We investigated an application of 129Xe NMR to the analysis of sulfided Co-Mo/Al2O3 catalysts. For a mixture of Mo/Al2O3 and Co/Al2O3, two signals appeared in the 129Xe NMR spectrum, while only one signal appeared in the spectrum of other catalysts such as Mo/Al2O3 and Co-Mo/Al2O3. The downfield signal was attributed to Mo/Al2O3 and the other one was attributed to Co/Al2O3. This result demonstrates that xenon atoms adsorbed on Mo/Al2O3 make few exchanges with ones adsorbed on Co/Al2O3 in the mixture during the NMR measurement. For sulfided Co-Mo/Al2O3, the chemical shift δ of the signal varied nonlinearly against the amount of adsorbed xenon, N. This suggests that the electrons of xenon strongly interacts with coordinative unsaturated sites at the edges of the stacked MoS2 crystallite. Furthermore, we calculated the term δ0 that is mainly dependent on collisions between xenon and other atoms by fitting the δ curve against N to the theoretical equation. δ0 became gradually larger with the increasing Co/Mo ratio and reached its maximum value at Co/Mo = 0.71. This behavior is mainly caused by a growth of the term δM that is dependent on the magnetic susceptibility. Such results suggest the formation of the Co–Mo–S phase, indicating the antiferromagnetism.
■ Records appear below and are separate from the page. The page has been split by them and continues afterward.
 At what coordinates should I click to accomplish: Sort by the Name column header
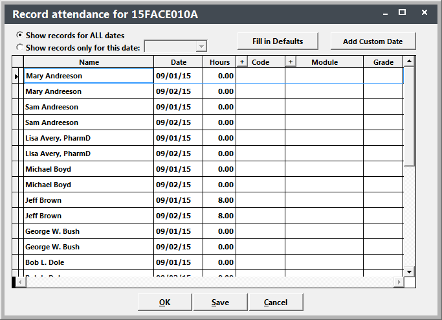(x=89, y=62)
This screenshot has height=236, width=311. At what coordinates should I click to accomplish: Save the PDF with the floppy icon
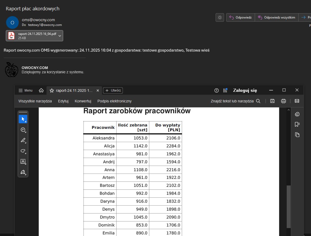[x=272, y=101]
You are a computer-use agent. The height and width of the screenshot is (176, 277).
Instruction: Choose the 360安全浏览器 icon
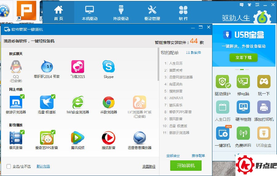(78, 102)
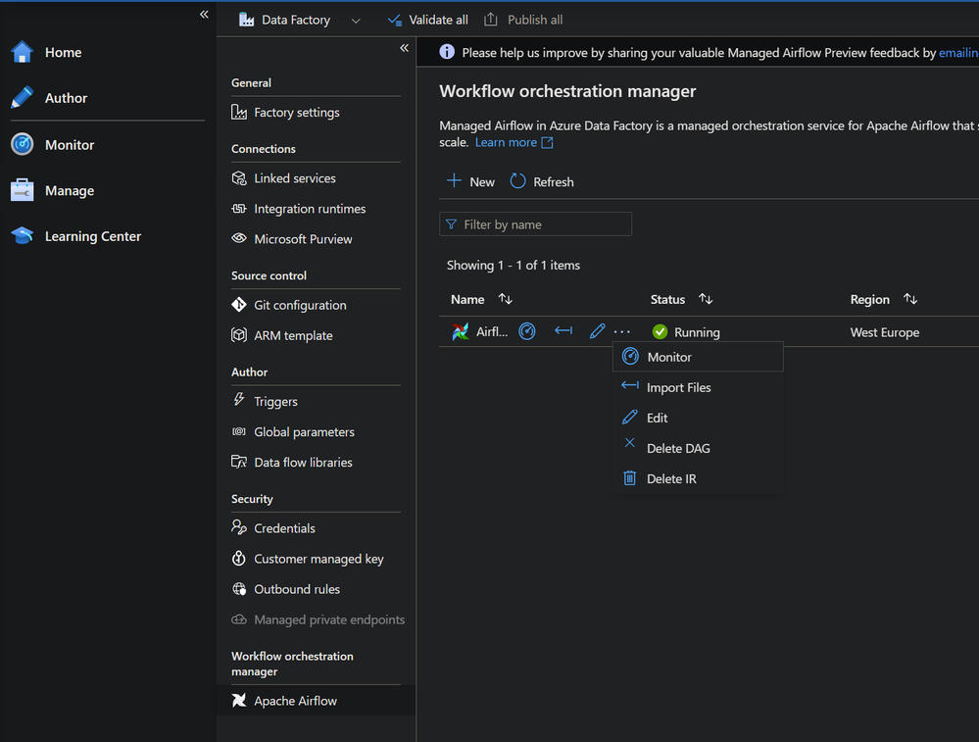Click the Monitor gauge icon in Airflow row

coord(527,331)
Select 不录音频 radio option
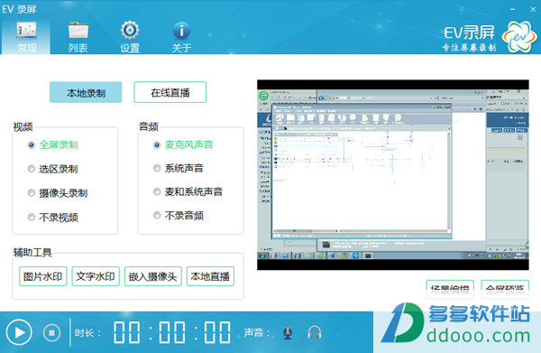Screen dimensions: 541x353 click(x=157, y=216)
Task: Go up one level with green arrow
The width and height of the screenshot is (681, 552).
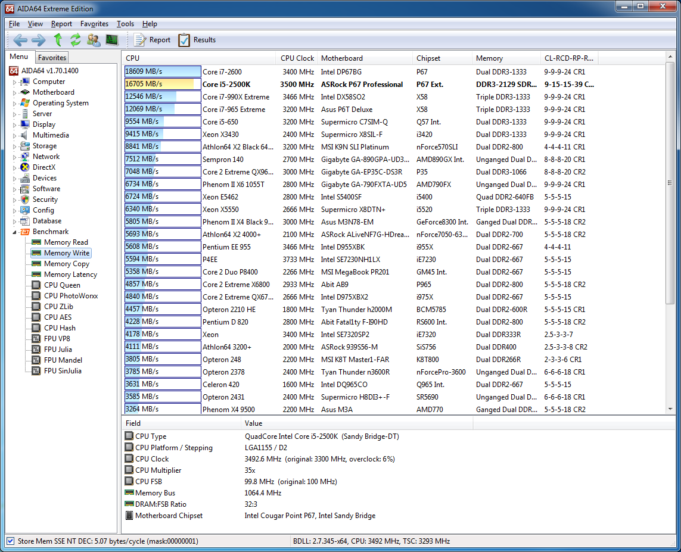Action: click(x=58, y=40)
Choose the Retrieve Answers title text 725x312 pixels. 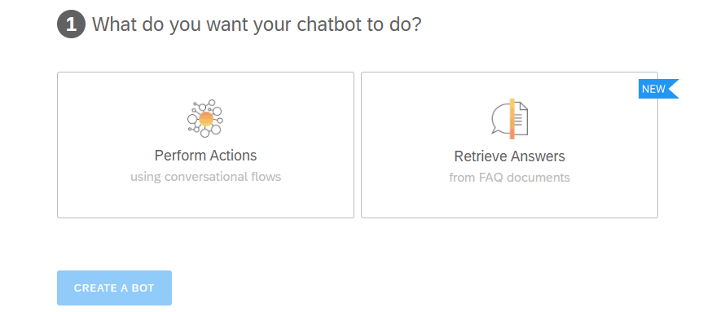(509, 156)
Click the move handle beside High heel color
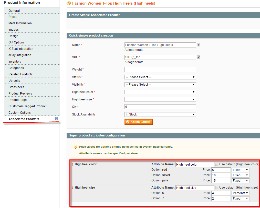This screenshot has height=208, width=260. point(72,164)
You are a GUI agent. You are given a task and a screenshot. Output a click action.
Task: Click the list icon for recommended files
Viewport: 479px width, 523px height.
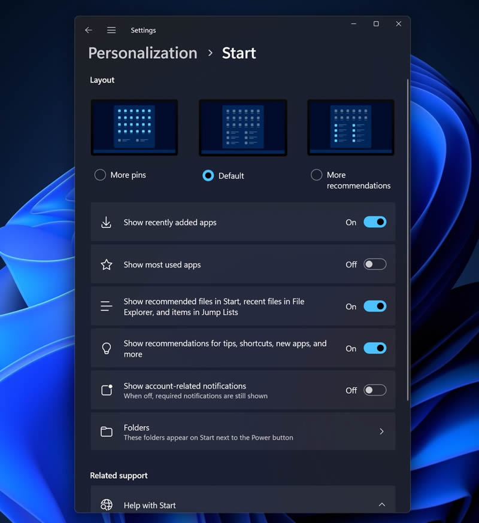click(107, 306)
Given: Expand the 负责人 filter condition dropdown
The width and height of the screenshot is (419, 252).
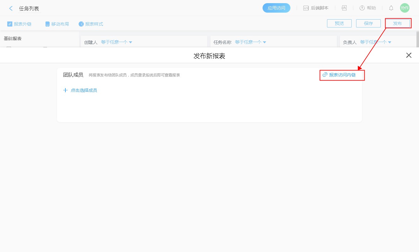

On the other hand, δ0 slightly decreased at Co/Mo = 0.99. This is closely related with the formation of not only the Co–Mo–S phase but also Co9S8, indicating the diamagnetism. Hence, δ0 is a parameter that represents the formation of the Co–Mo–S phase, and 129Xe NMR can be a powerful tool for analysis of the Co–Mo–S phase on Co-Mo/Al2O3 hydrodesulfurization catalysts.